Some of my favorite books are Dune, Left Hand of Darkness, the Vorkosigan saga, Frankenstein, Altered Carbon (Richard Morgan's new Takeshi Kovacs novel Woken Furies is out. Yay!), Fahrenheit 451, Dracula (forgive me, Judgja) and Ubik.
Many people dismiss science fiction as genre garbage, but science fiction reflects our society in its darkest light. Caves of Steel is about racism. War of the Worlds is about imperialism. The genre dares question who we are and where we're going. To me, that has a lot more merit than beautiful words strung across the page.
I spend a lot of time commuting, so I work on writing exercises that don't involve typing. Speculative fiction - encompassing science fiction and fantasy - lends itself to "what if" games, because the entire genre answers "what if?"
Taking an idea from current news, and some of my knowledge of the past, I spent my rainy commute yesterday wondering what will happen if bird flu becomes a pandemic like it did back in 1918. Thinking back to how slow travel was in 1918, it's amazing how that virus spread around the world. With our current rate of travel and open borders, it's possible that within a week, most major cities would have a Patient Zero moving among their population.
Okay. That's the set-up.
There are a million ways to run with this idea. The Action/Adventure Scientist as Savior story, the survivalist/ rebuilding society story, evolving utopia, evolving distopia, rise of tyrants, escape from earth, evolution of humans, rise of a new sentient earth species (my favorite being the Giant Squid theory) , Ways to Serve Man type alien invasion....
But I like near-future stories. So what I was thinking is how we might quick-adapt to the threat. My first thought is that it will be refelcted in fashion. Clothes? Absolutely. How about everyone wearing gloves, for a start? We know that viruses are spread mostly by hand. But how would that change things? Showing a naked palm could become a sign of ultimate trust, or aggression. (And it would most certainly become a fetish.)

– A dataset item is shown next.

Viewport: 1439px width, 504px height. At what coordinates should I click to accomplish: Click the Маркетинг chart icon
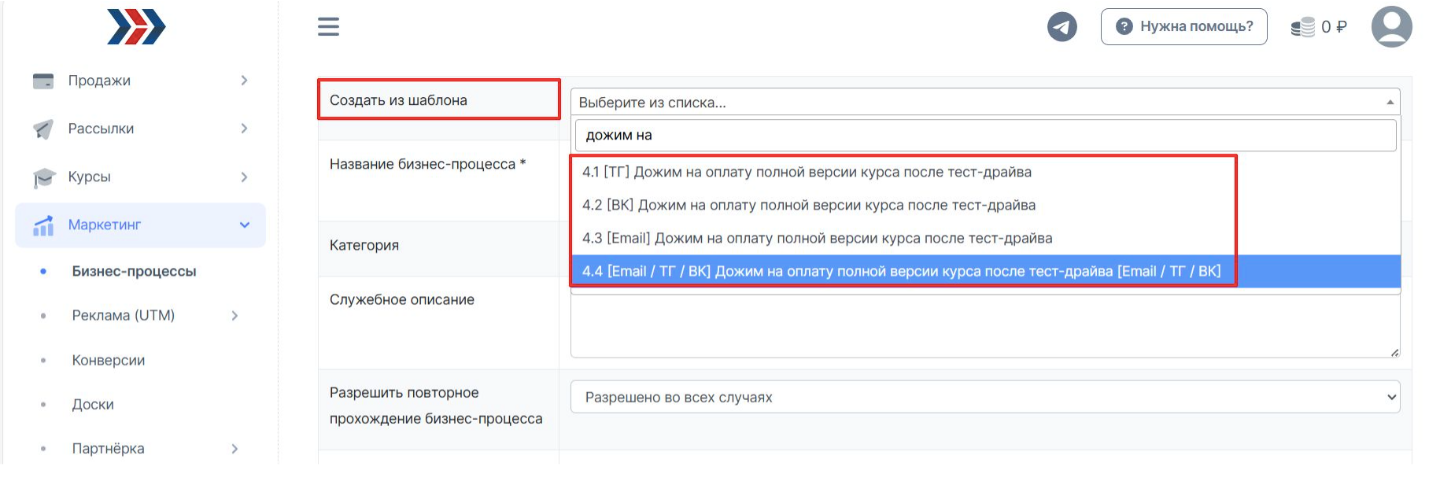click(43, 226)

Take it further. As we go to biometric scans to protect ourselves from identity theft, that would clash with the use of gloves. Stripping off a glove to spend money or prove identity could become a very private matter. Imagine stepping into a secluded booth to pay for your groceries. Filthy lucre, anyone?
What if we decided that covering our noses and mouths was a better way to protect against infection? Would we veil ourselves? If we draped our entire bodies for protection, what would that do to gender identifiers? Would gender become irrelevant, or would people dare spread out along the spectrum of the Kinsey scale to where they were comfortable? How frustrated would a cross-dresser be? How would dating work? How would manners change? What would become taboo, and what would be erotic?
Could it be that in their misogyny, men who insist on heavily veiling their women have saved those women from infection - but left themselves open to it? What would happen to a patriarchal society if a large percent of the men died off in a short span of time? (In reality, they'd go home, infect their wives and children, and drag the whole family into the grave too, but put that aside for now.)
Space proxemics, interpersonal relations, everything could be affected by our fear of death from that virus. Or - we could blithely go along with our same lives while people dropped dead around us. Those who died could be blamed for some sort of moral or genetic weakness, and the survivors could claim that their bio-cleanliness was next to godliness.
So take it, run with it, push it to the edge of the absurd, and then push it beyond. Speculate. Then write a damn fine story and let me read it.